# [SOLVED] Help needed plz



## Nay82 (May 14, 2012)

I have a plasma LG42PG6010 which I'm using as a monitor for my new computer (hpk hp8-1170uk). Its also connected to my Panasonic 3dblu ray surround system with i pod dock. Plasma is connected to both via hdmi. Also for surround system a optical digital cable.

Everything works perfectly until i use I tunes, which at first works fine and if i don't touch key board or mouse for sometime, everything goes black and has no signal sign come up. As soon as i press a key all starts again! Have even played dvds through computer and don't have it going into no signal!!:facepalm:

Have made sure that screen saver and desktop background have movement and change all the time to try and rectify this problem and to prevent burning!! As guess its some standby kinda thing, just hope there is a way of changing this!!


----------



## JimE (Apr 16, 2009)

*Re: Help needed plz*

I would assume the PC is going into Standby.

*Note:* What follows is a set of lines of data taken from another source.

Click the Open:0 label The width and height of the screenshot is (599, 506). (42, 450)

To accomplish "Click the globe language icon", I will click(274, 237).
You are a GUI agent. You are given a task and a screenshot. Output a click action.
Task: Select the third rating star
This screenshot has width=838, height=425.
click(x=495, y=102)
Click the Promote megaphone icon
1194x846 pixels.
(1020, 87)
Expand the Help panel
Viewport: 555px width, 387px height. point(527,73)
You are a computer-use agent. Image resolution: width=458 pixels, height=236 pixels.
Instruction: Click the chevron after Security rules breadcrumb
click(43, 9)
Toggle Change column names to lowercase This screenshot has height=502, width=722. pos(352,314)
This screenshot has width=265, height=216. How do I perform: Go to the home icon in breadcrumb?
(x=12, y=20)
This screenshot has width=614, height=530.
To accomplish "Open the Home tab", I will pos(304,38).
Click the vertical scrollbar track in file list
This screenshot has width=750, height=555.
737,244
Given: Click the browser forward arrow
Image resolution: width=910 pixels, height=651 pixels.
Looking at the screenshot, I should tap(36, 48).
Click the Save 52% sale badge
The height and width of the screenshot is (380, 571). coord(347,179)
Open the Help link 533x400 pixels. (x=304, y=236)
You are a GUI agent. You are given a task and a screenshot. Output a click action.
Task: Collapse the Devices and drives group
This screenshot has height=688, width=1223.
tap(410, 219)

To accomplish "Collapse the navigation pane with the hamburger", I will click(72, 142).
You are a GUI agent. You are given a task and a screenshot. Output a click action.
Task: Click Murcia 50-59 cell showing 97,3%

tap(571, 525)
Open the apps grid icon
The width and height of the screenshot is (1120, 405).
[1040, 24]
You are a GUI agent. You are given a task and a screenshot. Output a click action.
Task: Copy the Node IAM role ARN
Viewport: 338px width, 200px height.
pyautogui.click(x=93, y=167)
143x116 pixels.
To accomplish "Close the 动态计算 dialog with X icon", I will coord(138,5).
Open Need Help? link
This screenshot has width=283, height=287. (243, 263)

You would have to verify the power settings. There will also be display (ie: screen saver) settings as well.

I would surmise that whatever app you are using for DVD playback, is able to override the "standby" settings. iTunes likely is not able or not configured to override it.


----------



## Nay82 (May 14, 2012)

*Re: Help needed plz*

Thanks knew id missed something simple!!! All sorted now and thanks again for replying


----------